● **Selected text**:

========

He expressed delight that the candidate for Samajwadi Party, a key Congress party ally, had claimed the seat this time after losing to the BJP in 2019.
Many of the most vulnerable poor, who belong to the constitutionally protected underprivileged castes and tribes, deserted Mr Modi for the opposition. In 131 constituencies reserved for tribal and lowered caste groups, the BJP’s tally went from 77 in 2019 to 53 in 2024, while increasing for the Congress party from 11 in 2019 to 33 in 2024.
“Lower castes or tribes are not populous enough to influence entire wins, but other backward castes and Muslims also voted for the India bloc in these reserved constituencies,” said sociology professor Sumeet Mhaskar from O.P. Jindal Global University in Haryana.
The loss was down to not only an anti-incumbency effect against the BJP after a decade’s rule, but also concerns that giving the BJP-led alliance the 400-seat majority it campaigned for would give it the power to amend India’s Constitution to cut special job and education quotas for backward communities.
Rural distress has been increasingly visible, with real rural wages contracting in 25 of 27 months up to February, combined with rural inflation soaring higher than in urban areas for most months since January 2022.
Net household savings also stand at a 47-year low. Savings shrank from 7.3 per cent of the gross domestic product (GDP) in the financial year 2022 to 5.3 per cent in 2023.
Professor Rosa Abraham, who teaches economics at Azim Premji University in Bengaluru, said: “With incomes stagnant, households are chipping away at their savings. People are increasingly relying on debt, using more of their income to repay them. There’s not much left to save.”
In September, India’s finance ministry said reduced savings and increased borrowing are “not a sign of distress, but pointed to confidence in the future employment and income prospects”. It said more people were borrowing to study or buy assets like homes and vehicles. Data, though, does not support their claims.

========

● **Supplied information**:
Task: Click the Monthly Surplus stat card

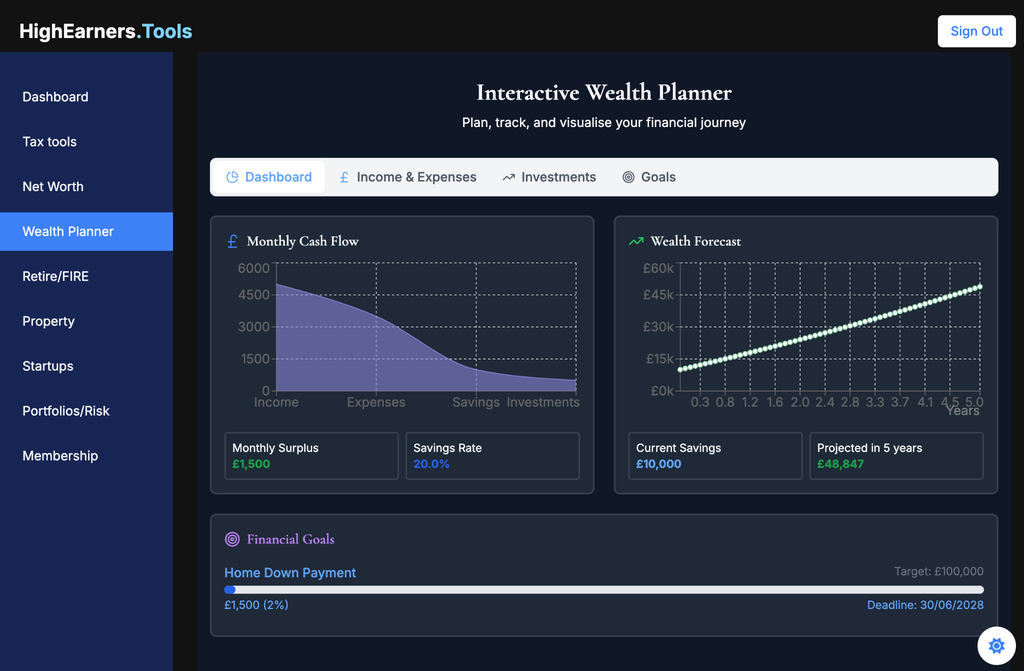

========

● **Exercise goal**:
Answer from the election text:
1. In the 131 constituencies reserved for tribal and lower caste groups, how many seats did the Congress party win in 2024?
2. In how many of the 27 months up to February did real rural wages contract?
3. What share of GDP did net household savings make up in the financial year 2023?

● **Solution to this task**:
1. 33
2. 25
3. 5.3 per cent